This seems to be a common issue (drip line barbed couplers leaking) and I can't find any answers about this online. I'm wondering how others have fixed leaks in the fittings that are supposed to just work by popping them into the polyurethane tubing.

It's a pretty basic setup, but I'll describe how it's laid out in my particular case:

I'm installing a simple drip irrigation system for our garden using Rain Bird products. The 1/2" poly line runs from our outdoor spigot about 30' then is terminated at the end by folding it over clamping it at the end with a zip tie.

Near the end of that main line (maybe 8' from the end) a barbed coupler is inserted, with the other end going into about 10' of 1/8" soaker hose that is terminated by a goof plug.

The hole where the barbed coupler fits into the poly tube is leaking (and by leaking I mean spraying water about 12-16" into the air). It isn't positioned at a weird angle, the hole isn't too big, and I did push in the coupler all the way until it "snapped" into place. The coupler sits perpendicularly to the tubing. I've done this before, with some tiny leaks (just some drips), but never such a big leak. I've tried adjusting the position by pulling on the tube or tilting it at various angles, but the water just leaks out of different places.

Could it be because it's the only line coming off the main poly tube? I'm planning on adding several more soaker lines to hit the rest of our garden areas, which will no doubt distribute some of the pressure.

Does anybody have any tricks to sealing barbed coupler fittings so they don't leak?

The barbed coupler I'm talking about looks like this (am I using the wrong part?):

Barbed coupler

  • @woodchips: ... I think you're probably being facetious, but... The fitting and the connection itself is not supposed to leak/drip. Plus, it's a little more than a "drip". ;-) Commented May 27, 2013 at 14:49

7 Answers 7


When drip irrigation connectors leak, it is usually because the hole that was punched into the 1/2" hose is too large. This can happen when you try to re-punch the hole because the 1st punch did not go all the through and you can't get your connector into the line. When you try to re-punch a hole it's extremely hard to get the punch in exactly the same spot. Since you are off a tiny bit you actually end up with 2 holes, the one you put the connector into and right next to it a tiny hole that sprays out extra water. I've tried plugging the hole with the large end of the drip irrigation plug and sometimes that will stop the leak. When it does, then I just punch a new hole and try again. When it doesn't, then I use a silicone based glue to put around my connector. I get the type of glue that is good for fish tanks; I figure if it won't kill my fish then it won't contaminate my food.

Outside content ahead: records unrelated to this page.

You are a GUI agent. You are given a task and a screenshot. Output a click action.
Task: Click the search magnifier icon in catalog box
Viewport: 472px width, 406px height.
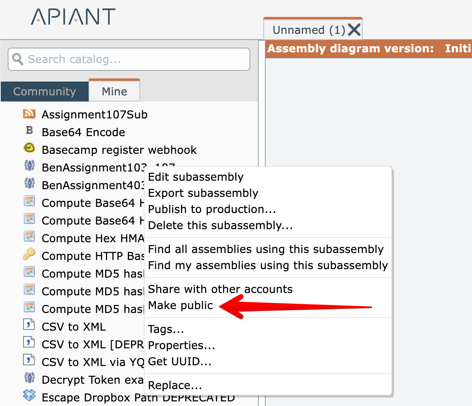18,59
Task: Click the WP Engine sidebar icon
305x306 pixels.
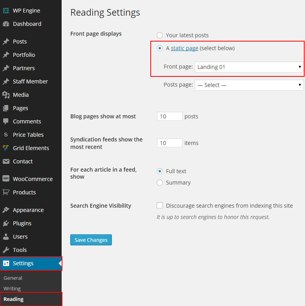Action: click(x=6, y=11)
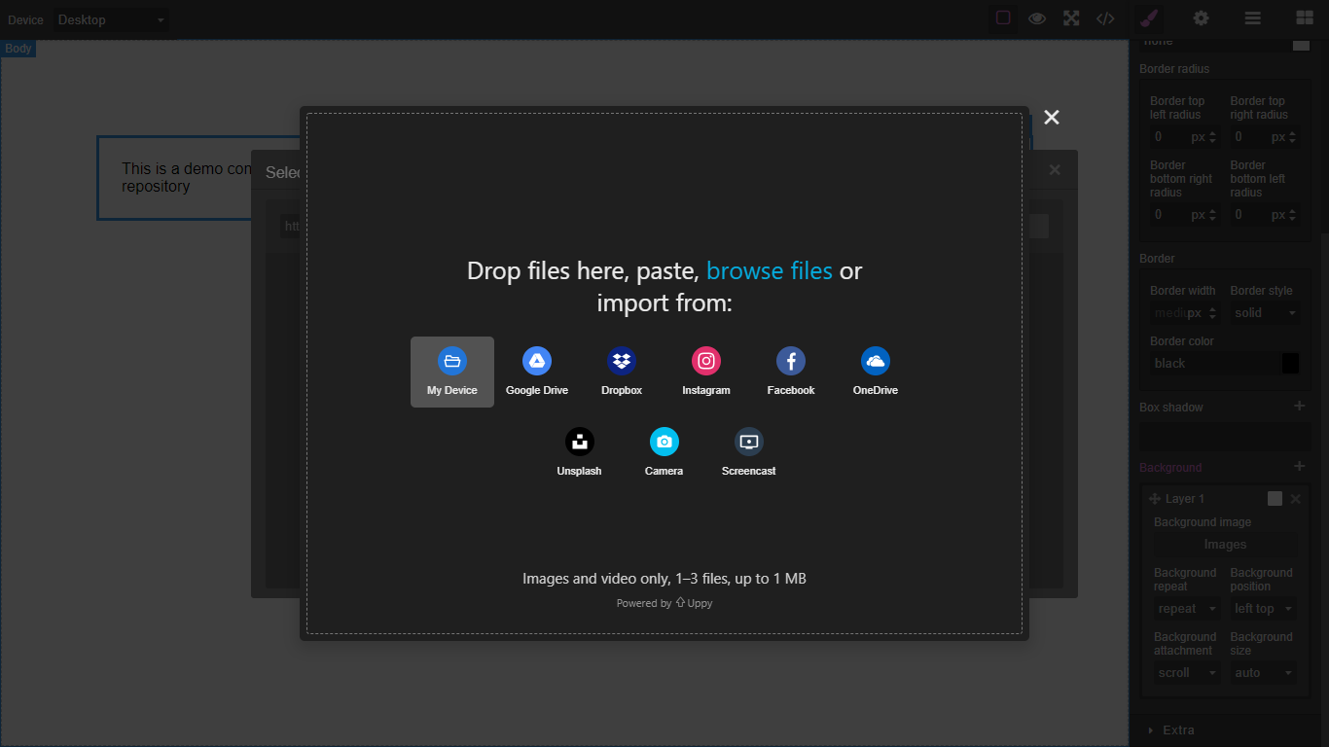The width and height of the screenshot is (1329, 747).
Task: Click the browse files link
Action: click(770, 270)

That looks like a very flimsy coupling, as it barely has anything to hang on to. Better to use a regular PVC barbed coupling, which looks like this:

enter image description here

Usually you use a stainless steel clamp around the connections:

enter image description here

With bigger/thicker pipe, you sometimes need to heat the pipe using a torch slightly -- just get it a bit pliable so you can get the fitting in, but not "melty".

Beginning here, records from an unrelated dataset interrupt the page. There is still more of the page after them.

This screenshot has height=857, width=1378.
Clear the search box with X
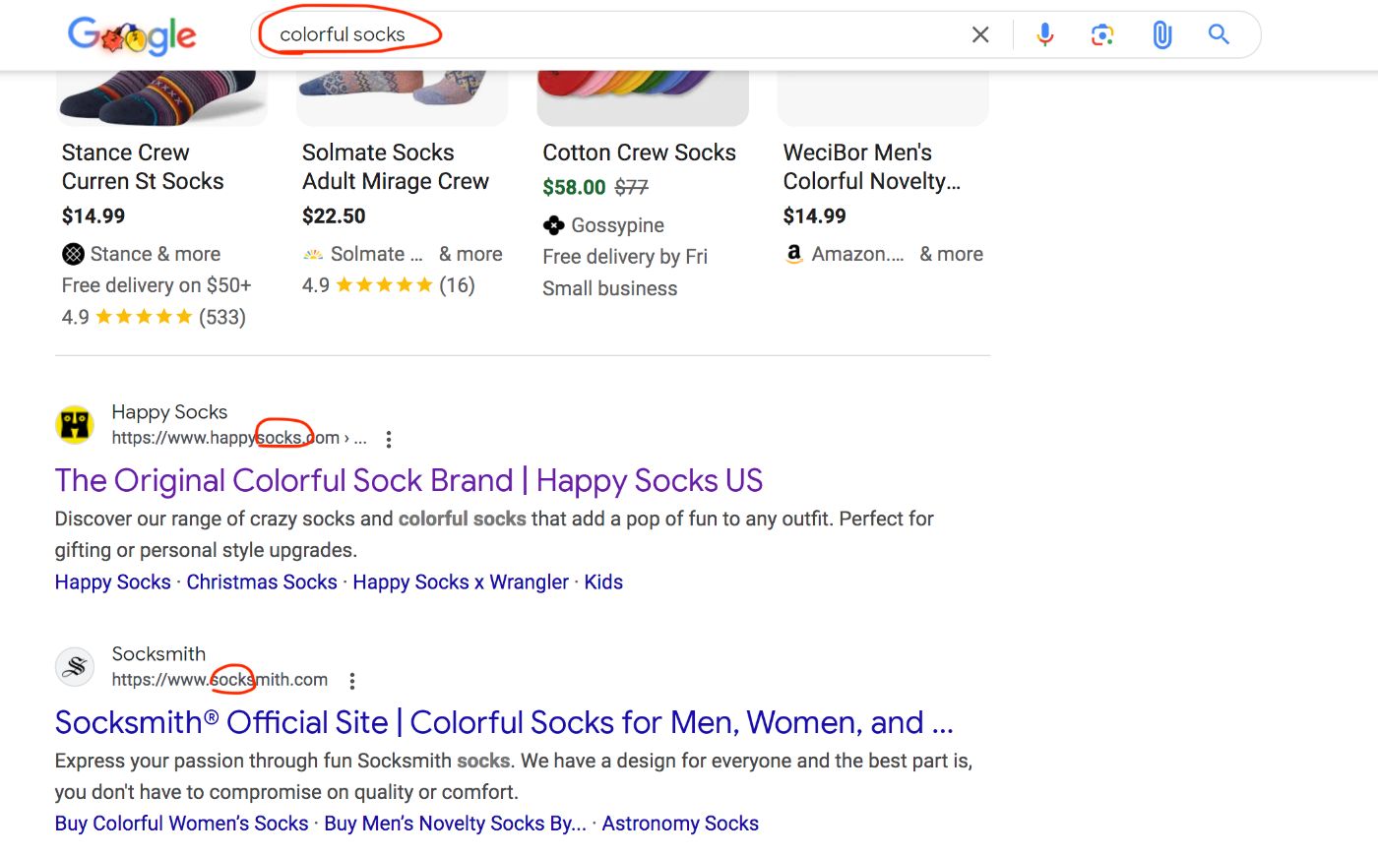(x=980, y=35)
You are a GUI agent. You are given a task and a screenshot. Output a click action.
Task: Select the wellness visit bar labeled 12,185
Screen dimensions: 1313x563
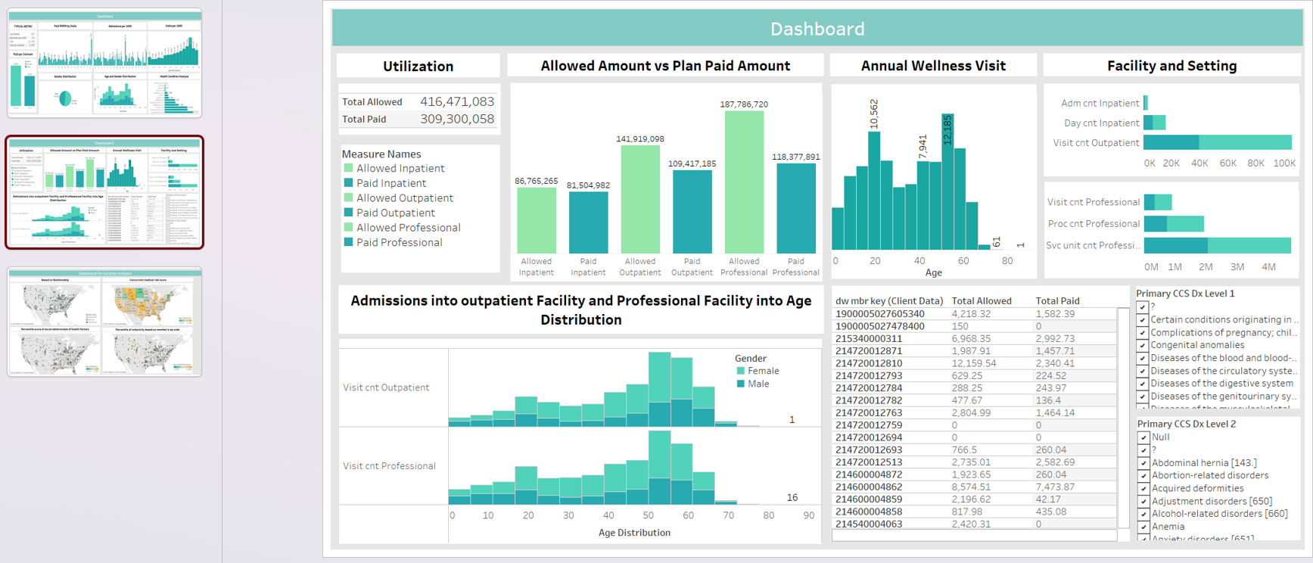click(947, 182)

Here's a finished connection (using "white stripe" 75psi poly - in this case as a non-pressurized drain line):

enter image description here

Here's another example showing connections to soaker hoses:

enter image description here

  • 4
    Aaron wants to use a 1/8" soaker hose. Your recommendation is not applicable. Commented Apr 16, 2015 at 16:17
  • @PhilipNgai The OP stated the leak is in the connection to the regular poly. There's also no reason a soaker hose couldn't be connected the same way, and in fact a couple seconds of searching finds an example (added to my answer). The tiny little barb fitting pictured in the question is simply not going to work well.
    – gregmac
    Commented Apr 17, 2015 at 1:47
  • Your fittings and hoses are all 1/2". Aaron wants to use a 1/8" soaker hose. Commented May 23, 2020 at 0:46

Since you don't mention it, you have probably left out the pressure regulator. The pressure tolerance of drip systems is pretty low. Ideally they like to run around 25-30 PSI. Most homes have 50 PSI or more. In my case, it's 120 PSI.

You should also consider getting a filter at the same time you get the pressure regulator.

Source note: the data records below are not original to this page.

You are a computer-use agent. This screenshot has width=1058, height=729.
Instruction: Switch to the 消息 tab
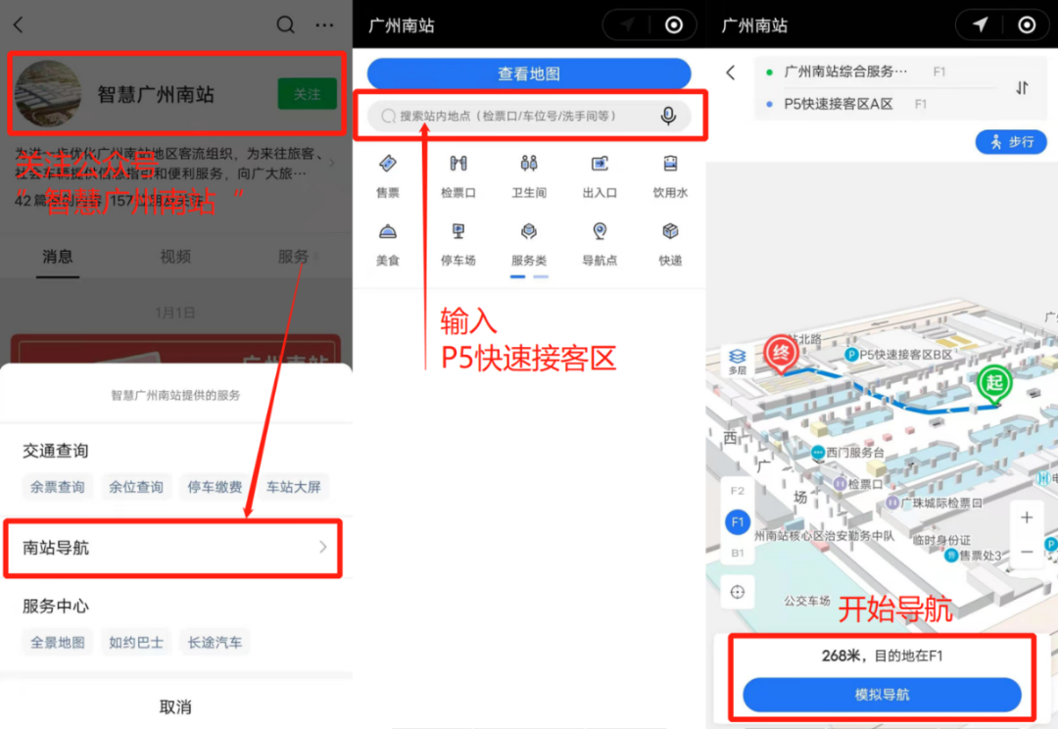point(58,257)
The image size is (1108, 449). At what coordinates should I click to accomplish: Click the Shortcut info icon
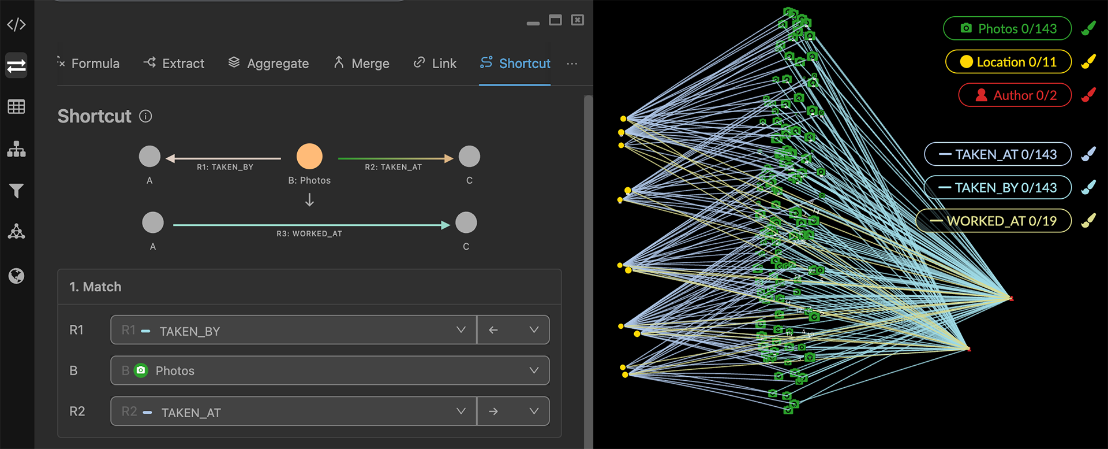tap(145, 117)
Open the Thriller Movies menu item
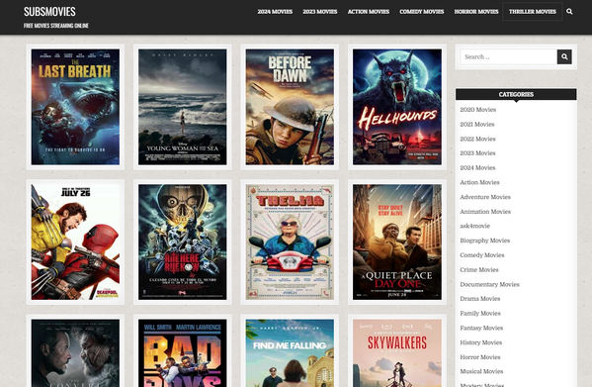592x387 pixels. point(533,12)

I just stumbled upon this question because I had the same issue. This was one of the first google hits. Super old thread, but no satisfactory answer for me.

The roundness of those plastic barbs is assumed, but definitely not justifiably so. The result is a round, or elliptical hole, and a round or elliptical barb. I found by simply twisting the barb in the hole (clockwise or counter. Your milage may vary.) I was able to reduce my leak to almost nothing. I tried counterclockwise 45* and it leaked twice as bad, so I went back 90*, and bam! sealed it right up. Give it a try before you try punching a new hole, or buying some glue. K.I.S.S.


I have to take down my deck drip system each Fall and reinstall it each Spring. In the Fall I just coil it all up and store it away.

In the Spring when I reinstall it, it always leaks at the junctures between the 1/2" and 1/4" tubing. It's never a jet of water - simply a continuous leak. I find that if I twist the 1/4" barb several times in its hole in the 1/2" line the leak goes away. It also seems to depend sometimes on whether the tab on the barb is inline with or perpendicular to the 1/2" tube; inline seems to work best.


I've begun pre-drilling with a 1/16 bit as the 1/2" hose collapses when I try to punch the barb through it. Be gentle as you don't want the drilling to go through both sides of the 1/2" hose.


I use an Awl to make holes but be careful of not going through the other side of the tube. I use the same connector as mentioned initially and I have never had a leak. You definitely want to use a 30psi regulator.